ASSUMING that the compression is good, the intake side of the piston skirt is good, and that the saw ran well before...
(AND assuming if so equipped, the compression release is pops out and seals when the saw does start)

It's hard to say, but I'd start with the fuel system.

Test 1 - see if the carburetor is getting, and can administer fuel:
A simple test, requiring in reality, no special tools.
You need to have access to the carburetor main metering cover, assuming it's a WT type or similar carburetor. THIS cover, on Walbro's has 4 screws, while the pump side usually has one big screw. YOU MAY need to remove the carb. to gain access to the cover, and hole in it's center.
The fuel must be reasonably fresh.
You need either compressed air, and an blow gun with a tease throttle (one that the more you squeeze, the more comes out), or a dull probe such as a bobby pin.
SHAKE the saw some to stir up the fuel, creating additional vapor pressure.
If using blow gun, blow a little pressure at (NOT WITH GUN ON HOLE).
If using probe, press lightly into the center of the hole against the diaphragm tab.
Fuel should flow out of the venturi of the carb. and continue for awhile as long as you're blowing/pressing the diaphragm.
If so, the carb. should be good to go. If not, kinked line or restriction somewhere.

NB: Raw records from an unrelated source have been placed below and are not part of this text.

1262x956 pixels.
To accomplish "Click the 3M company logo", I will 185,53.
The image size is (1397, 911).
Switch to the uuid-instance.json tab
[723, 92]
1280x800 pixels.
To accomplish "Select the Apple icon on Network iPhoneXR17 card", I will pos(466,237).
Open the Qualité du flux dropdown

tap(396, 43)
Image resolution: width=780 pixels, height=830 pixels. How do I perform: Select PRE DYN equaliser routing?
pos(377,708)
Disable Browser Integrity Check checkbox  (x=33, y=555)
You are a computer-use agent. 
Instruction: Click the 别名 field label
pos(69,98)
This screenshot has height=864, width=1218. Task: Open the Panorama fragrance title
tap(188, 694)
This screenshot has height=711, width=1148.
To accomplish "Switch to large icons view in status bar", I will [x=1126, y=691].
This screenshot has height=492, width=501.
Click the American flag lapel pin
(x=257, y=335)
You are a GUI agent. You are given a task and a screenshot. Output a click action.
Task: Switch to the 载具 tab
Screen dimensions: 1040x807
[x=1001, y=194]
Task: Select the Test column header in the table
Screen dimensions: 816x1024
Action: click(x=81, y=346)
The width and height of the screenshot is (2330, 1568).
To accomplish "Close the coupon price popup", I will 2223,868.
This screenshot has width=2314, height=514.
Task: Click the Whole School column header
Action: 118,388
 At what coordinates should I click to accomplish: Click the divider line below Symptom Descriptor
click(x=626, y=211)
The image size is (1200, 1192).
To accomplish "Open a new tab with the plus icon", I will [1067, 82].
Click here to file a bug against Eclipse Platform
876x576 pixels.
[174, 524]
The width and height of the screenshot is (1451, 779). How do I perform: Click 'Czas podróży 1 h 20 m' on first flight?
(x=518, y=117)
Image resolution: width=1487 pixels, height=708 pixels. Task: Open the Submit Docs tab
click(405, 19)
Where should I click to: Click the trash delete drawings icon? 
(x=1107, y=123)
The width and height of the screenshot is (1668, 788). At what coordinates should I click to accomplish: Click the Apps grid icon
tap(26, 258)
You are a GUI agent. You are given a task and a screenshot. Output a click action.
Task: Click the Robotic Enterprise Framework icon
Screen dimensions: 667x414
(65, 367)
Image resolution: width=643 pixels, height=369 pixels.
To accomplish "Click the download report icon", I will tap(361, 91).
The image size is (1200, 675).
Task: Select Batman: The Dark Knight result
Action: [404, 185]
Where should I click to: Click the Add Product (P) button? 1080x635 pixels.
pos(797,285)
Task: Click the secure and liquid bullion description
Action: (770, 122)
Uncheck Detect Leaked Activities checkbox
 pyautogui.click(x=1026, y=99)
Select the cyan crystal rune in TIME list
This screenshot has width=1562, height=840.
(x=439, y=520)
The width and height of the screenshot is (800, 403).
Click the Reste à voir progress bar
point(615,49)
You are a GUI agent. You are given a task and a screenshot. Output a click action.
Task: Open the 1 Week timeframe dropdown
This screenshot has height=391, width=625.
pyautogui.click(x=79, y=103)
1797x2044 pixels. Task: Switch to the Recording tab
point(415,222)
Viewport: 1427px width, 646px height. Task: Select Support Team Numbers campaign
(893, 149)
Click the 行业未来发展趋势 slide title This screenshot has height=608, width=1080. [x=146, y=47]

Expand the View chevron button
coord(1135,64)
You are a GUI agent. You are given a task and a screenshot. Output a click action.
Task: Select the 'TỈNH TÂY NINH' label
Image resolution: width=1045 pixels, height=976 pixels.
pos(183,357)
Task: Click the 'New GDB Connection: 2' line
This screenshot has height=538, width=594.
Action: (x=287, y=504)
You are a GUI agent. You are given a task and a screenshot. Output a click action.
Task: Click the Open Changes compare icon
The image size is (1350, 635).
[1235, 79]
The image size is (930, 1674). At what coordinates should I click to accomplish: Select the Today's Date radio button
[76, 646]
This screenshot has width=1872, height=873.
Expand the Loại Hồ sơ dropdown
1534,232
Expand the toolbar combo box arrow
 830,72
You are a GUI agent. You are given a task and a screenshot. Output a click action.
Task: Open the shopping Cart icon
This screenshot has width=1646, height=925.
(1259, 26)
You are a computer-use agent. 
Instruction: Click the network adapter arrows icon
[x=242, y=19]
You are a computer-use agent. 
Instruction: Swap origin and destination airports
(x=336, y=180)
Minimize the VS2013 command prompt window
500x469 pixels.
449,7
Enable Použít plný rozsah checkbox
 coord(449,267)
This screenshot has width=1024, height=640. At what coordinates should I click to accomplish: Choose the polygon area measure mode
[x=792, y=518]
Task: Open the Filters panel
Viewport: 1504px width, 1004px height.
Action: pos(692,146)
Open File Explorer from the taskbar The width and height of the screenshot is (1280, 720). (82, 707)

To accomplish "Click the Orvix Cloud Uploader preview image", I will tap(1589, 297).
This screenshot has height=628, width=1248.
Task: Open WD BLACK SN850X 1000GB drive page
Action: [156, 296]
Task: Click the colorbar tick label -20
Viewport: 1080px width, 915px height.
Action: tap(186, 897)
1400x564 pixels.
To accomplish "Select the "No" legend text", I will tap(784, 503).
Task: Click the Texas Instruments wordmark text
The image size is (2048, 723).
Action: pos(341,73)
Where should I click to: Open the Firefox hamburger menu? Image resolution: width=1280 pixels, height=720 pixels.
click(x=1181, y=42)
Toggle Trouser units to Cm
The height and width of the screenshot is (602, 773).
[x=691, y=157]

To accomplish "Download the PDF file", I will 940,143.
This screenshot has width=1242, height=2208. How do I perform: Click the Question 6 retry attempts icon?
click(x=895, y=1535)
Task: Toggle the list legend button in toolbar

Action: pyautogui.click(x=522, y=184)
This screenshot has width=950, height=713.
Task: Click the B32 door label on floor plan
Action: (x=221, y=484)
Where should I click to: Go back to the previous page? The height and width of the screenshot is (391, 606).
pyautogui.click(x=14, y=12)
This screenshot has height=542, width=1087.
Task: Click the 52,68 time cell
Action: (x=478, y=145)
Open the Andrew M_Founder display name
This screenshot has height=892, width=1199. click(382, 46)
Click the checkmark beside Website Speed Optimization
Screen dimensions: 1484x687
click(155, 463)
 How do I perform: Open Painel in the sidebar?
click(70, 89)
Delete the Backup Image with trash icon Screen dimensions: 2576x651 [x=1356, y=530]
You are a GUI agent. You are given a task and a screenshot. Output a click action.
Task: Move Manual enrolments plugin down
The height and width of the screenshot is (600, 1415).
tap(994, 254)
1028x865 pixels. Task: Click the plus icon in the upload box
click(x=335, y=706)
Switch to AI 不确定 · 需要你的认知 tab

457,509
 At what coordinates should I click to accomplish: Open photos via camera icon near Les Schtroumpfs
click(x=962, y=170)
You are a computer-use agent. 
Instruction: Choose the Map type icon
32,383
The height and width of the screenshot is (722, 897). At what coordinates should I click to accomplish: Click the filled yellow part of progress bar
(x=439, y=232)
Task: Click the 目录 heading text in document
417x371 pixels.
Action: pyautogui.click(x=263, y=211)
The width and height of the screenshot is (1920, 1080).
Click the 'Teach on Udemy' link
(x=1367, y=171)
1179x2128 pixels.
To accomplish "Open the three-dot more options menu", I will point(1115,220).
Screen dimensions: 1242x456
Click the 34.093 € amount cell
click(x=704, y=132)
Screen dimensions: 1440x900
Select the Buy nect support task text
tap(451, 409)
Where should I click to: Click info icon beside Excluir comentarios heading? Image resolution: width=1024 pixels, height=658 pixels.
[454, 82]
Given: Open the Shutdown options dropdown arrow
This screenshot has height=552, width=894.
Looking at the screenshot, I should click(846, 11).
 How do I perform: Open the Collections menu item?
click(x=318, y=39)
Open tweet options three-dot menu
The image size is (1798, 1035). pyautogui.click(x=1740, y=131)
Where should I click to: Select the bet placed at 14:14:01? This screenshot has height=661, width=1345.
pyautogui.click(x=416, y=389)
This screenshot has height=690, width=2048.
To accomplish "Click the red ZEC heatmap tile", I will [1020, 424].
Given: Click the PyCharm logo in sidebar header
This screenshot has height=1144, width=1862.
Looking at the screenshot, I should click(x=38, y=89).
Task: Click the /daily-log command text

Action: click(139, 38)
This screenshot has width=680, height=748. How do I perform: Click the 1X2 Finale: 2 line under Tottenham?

Test 2 - test for vacuum leaks.
THE ONLY way you can do this test, is to have the saw running, even if on near full choke. If it won't do that, you can't test it without a pressure/vacuum tester.
Run the saw. BEING MINDFUL of a hot muffler and the fire hazard, and wearing safety glasses, spray a little carb. cleaner around the intake manifold, LOOKING FOR A CHANGE IN RPM. *IF* you hit the THROTTLE SHAFT AREA of the carb., it will draw it in and change RPM. Spray around the cylinder base gasket to test that area.
TO TEST the crank seals, it's almost impossible to test the clutch side on most saws. To test the flywheel side, on Husky's you should be able to run the saw without the top cover, and spray behind the flywheel. AGAIN, please be careful. THIS IS WHERE you'll need the goggles!!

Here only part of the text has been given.